A while back I came across a paper that (in a completely separate context) argues for approximating problems in lieu of approximating solutions. This idea has a nice analogue in NLP: should we (A) choose a simple model for which we can do exact inference or (B) choose a complex model that is closer to the truth for which exact inference is not tractable. (A) is approximating the problem while (B) is approximating the solution.
It seems that all signs point to (B). In almost every interesting case I know of, it helps (or at the very least doesn't hurt) to move to more complex models that are more expressive, even if this renders learning or search intractable. This story is well known in word alignment (eg, GIZA) and MT (eg, model 4 decoding), but also has simpler examples in parsing (cf, McDonald), sequence labeling (cf, Sutton), relation extraction (cf, Culotta), as well as pretty much any area in which "joint inference" has been shown to be helpful.
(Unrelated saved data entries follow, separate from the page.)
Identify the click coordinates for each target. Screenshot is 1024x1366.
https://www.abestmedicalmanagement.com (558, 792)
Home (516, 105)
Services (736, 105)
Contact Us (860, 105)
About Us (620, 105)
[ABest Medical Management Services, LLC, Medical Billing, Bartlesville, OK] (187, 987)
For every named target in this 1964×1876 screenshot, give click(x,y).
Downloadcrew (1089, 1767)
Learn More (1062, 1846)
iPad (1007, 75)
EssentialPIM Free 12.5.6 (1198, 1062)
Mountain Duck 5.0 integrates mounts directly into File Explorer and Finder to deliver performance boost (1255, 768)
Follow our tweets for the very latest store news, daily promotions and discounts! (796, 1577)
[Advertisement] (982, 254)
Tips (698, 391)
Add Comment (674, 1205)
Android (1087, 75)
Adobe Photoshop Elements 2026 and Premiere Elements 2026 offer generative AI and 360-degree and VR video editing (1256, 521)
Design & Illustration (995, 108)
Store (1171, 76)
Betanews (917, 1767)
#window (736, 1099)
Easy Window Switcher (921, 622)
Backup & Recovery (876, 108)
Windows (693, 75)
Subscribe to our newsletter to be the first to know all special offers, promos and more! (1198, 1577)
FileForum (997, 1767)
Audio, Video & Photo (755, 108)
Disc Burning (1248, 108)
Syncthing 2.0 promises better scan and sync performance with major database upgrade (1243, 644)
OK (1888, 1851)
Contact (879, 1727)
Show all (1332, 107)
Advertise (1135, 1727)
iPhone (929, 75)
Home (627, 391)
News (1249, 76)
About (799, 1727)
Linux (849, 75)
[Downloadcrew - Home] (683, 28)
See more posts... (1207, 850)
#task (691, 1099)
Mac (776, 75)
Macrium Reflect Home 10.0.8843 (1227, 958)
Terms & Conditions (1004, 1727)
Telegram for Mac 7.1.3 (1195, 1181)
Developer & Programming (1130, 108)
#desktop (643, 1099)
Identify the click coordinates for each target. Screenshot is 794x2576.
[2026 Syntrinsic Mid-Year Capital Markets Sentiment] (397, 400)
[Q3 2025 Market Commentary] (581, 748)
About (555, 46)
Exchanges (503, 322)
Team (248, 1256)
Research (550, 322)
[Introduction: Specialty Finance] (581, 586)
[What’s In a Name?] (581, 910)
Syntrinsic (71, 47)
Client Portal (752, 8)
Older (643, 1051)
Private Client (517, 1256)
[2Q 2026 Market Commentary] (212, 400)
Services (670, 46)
One sobering example here is the story in word alignment, where one cannot go and directly use, say, model 4 for computing alignments, but must first follow a strict recipe: run a few iterations of model 1, followed by a few model 2, followed by some HMM, then model 4 (skipping model 3 all together). The problem here is that learning model 4 parameters directly falls into local minima too easily, so one must initialize intelligently, by using outputs of previous iterations. My guess is that this result will continue to hold for training (though perhaps not predicting) with more an more complex models. This is unfortunate, and there may be ways of coming up with learning algorithms that automatically initialize themselves by some mechanism for simplifying their own structure (seems like a fun open question, somewhat related to recent work by Smith).
Aside from a strong suggestion as to how to design models and inference procedure (i.e., ignore tractability in favor of expressiveness), there may be something interesting to say here about human language processing. If it is indeed true that, for the most part, we can computationally move to more complex models, forgoing tractable search, then it is not implausible to imagine that perhaps humans do the same thing. My knowledge in this area is sparse, but my general understanding is that various models of human language processing are disfavored because they would be too computationally difficult. But if, as in old-school AI, we believe that humans just have a really good innate search algorithm, then this observation might lead us to believe that we have, ourselves, very complex, intractable "models" in our heads.